Be sure to use quality thread when sewing. Good thread not only has less lint that gunks up your sewing machine but seams will also stand up to use and your quilts and other projects will hold up longer over time. 

3. Diagonal Pinning

I've done A LOT of sewing and over the years I've discovered that pinning your patchwork seams on the diagonal works the best for holding the pieces in place and achieving perfect piecing.

Place pins diagonally across butted and nested seams, catching the seam allowances on each side. Pinning from right (where pin enters) to left (where pin exits) allows you to sew very close to the pin, catching the leading seam allowance before removing the pin and continuing to sew. This also works for pressed open seams. I'm right handed, so pinning in this manner is very natural for me. Any lefties out there will have to let me know how this works for them. 

4. Sewing at Large

Speaking of sewing a lot, I've recently advanced to a large Aurifil cone because I use a ton of thread. My machine does not have a way to attach a cone so it's kept me from using these large spools--till now! 

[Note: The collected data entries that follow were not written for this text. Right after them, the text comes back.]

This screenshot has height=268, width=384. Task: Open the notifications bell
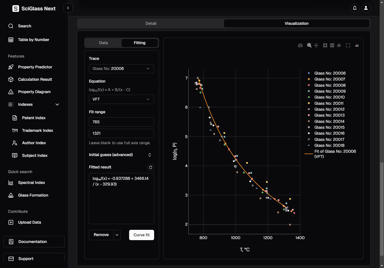pyautogui.click(x=355, y=8)
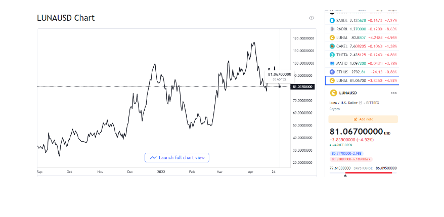Open the three-dot menu beside LUNAUSD
This screenshot has width=444, height=217.
[x=393, y=93]
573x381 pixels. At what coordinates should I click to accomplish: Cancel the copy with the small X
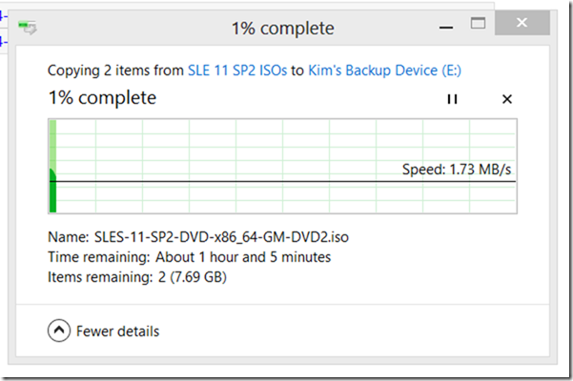click(x=507, y=99)
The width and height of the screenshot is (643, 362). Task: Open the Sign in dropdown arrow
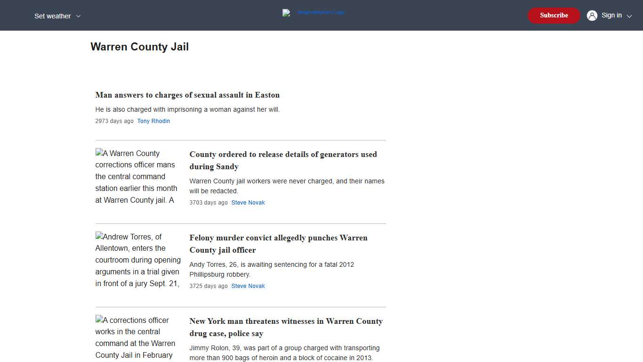tap(629, 16)
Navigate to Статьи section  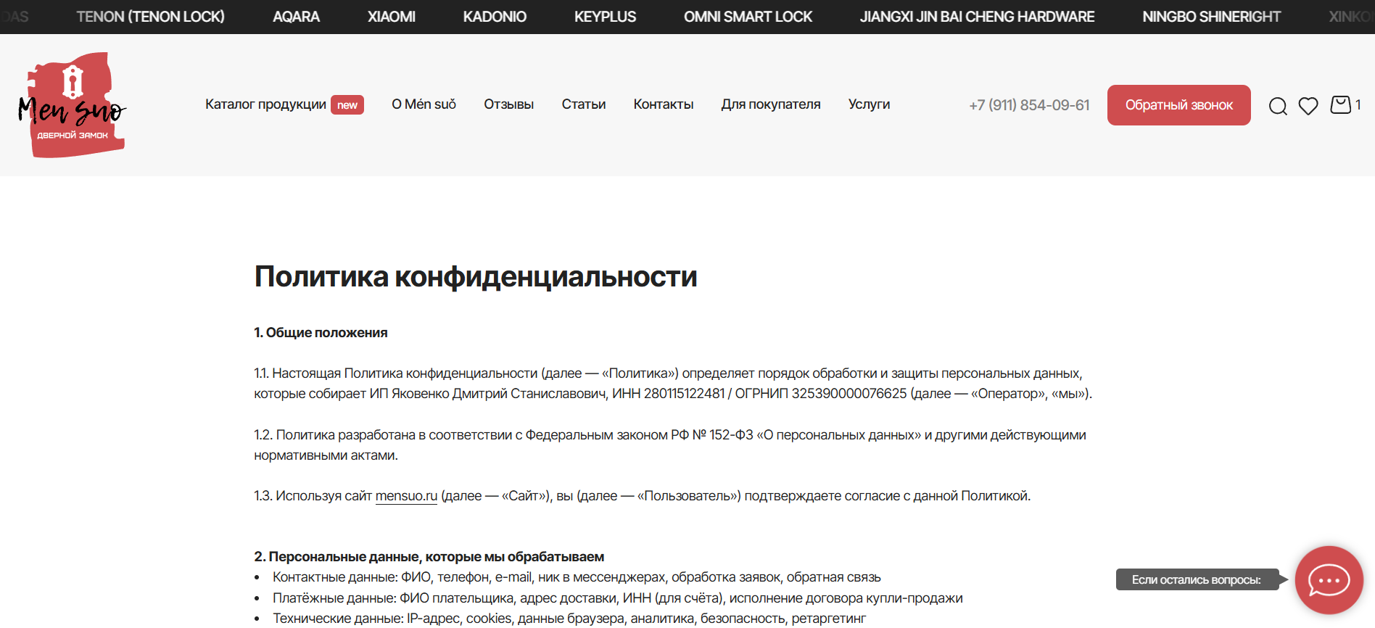click(583, 104)
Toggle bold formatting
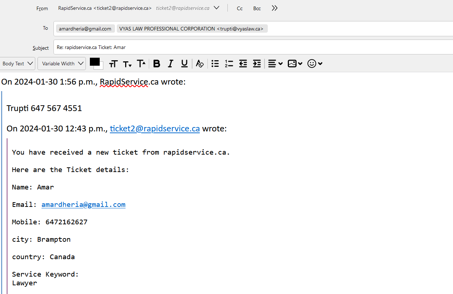The width and height of the screenshot is (453, 294). point(156,64)
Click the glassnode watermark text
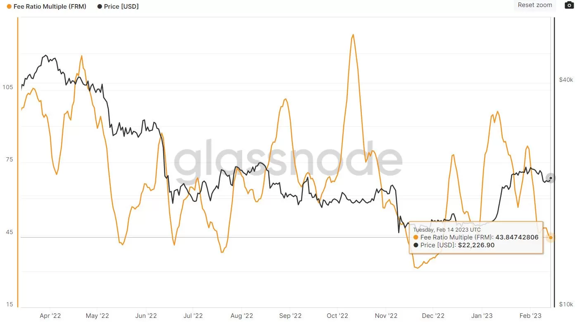This screenshot has width=577, height=322. point(287,159)
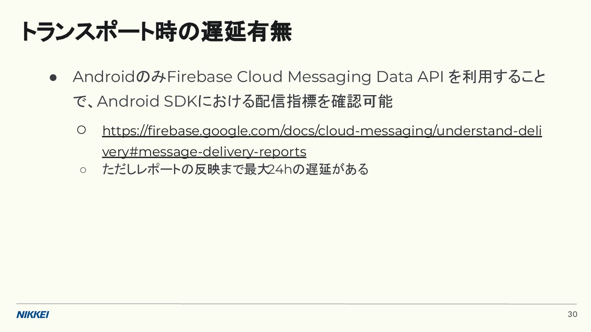Viewport: 591px width, 332px height.
Task: Click the NIKKEI logo in the footer
Action: pos(33,314)
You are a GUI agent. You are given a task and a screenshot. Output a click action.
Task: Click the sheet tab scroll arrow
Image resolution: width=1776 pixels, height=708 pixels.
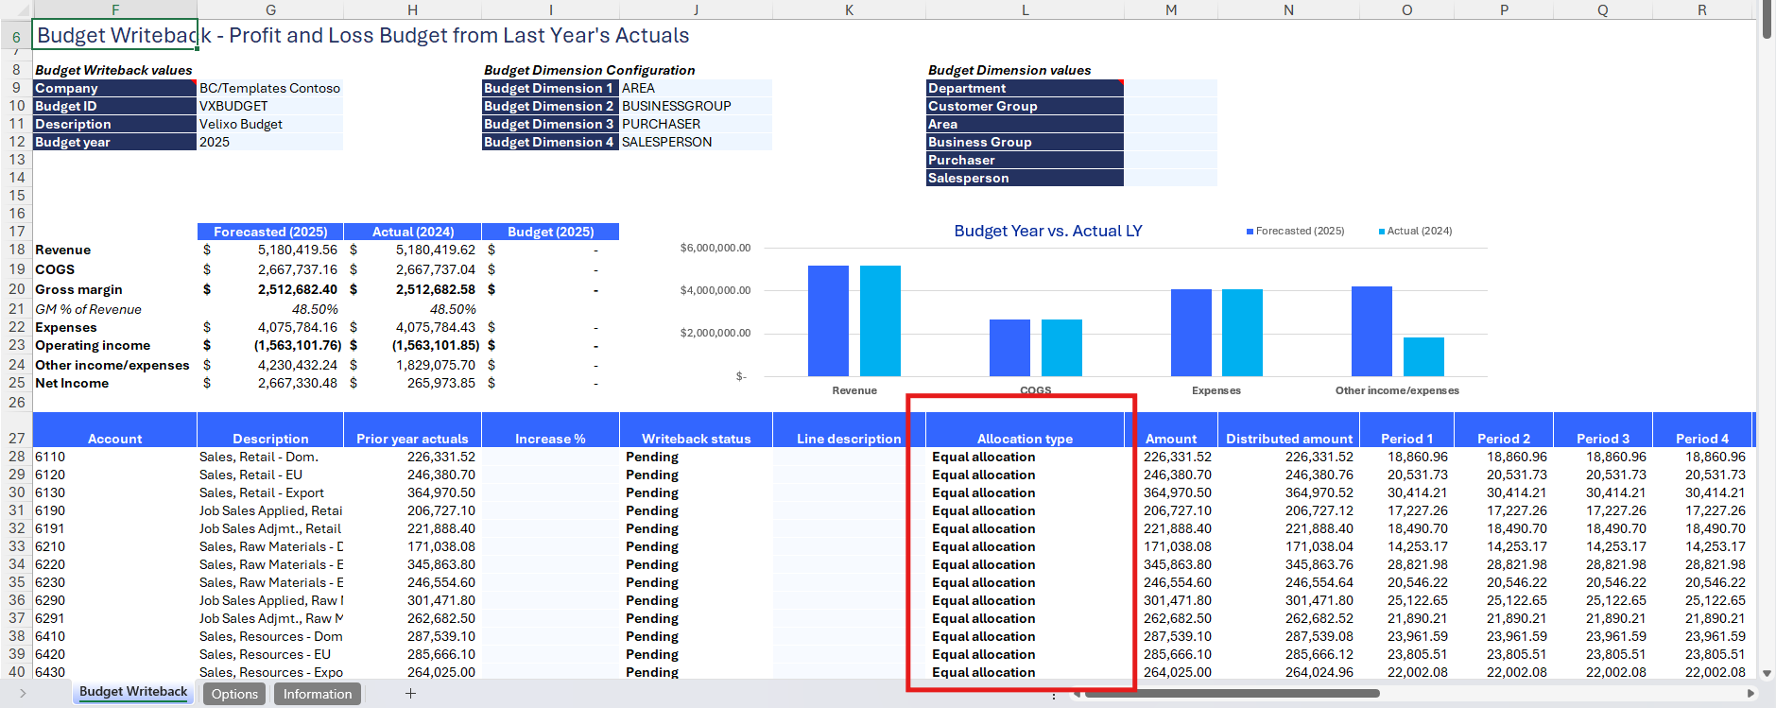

I had a plastic CD container I was about to toss in the recycle bin until I saw some potential in the base. I actually saved the top too because it would make a great table top thread catching bin. Anyway, the base is wide, has a center spindle and is perfect to hold a cone of thread for use with a domestic sewing machine--yay!!! 

5. Office Supplies

Back-to-school means school supplies are everywhere right now. I don't have any kids in school any more but each year I can't help but look at all the fun notebooks, pencils, and fun items with fond memories of buying supplies with my kids. I seem to pick up at least one item each year just out of habit. This year, I found this neat plastic pencil case at Office Depot for $1.00. It has a clear, sliding tray that snaps to the outer sleeve. The case is the perfect size to hold a rotary cutter and possibly some other small sewing tools. Having a container like this to store your rotary cutter is nice when traveling or just to keep out of harms way around your work space. 

I also use office supply binder clips for holding my binding. Washi tape is great to have handy for taping blocks to a wall for a quick design wall anywhere. 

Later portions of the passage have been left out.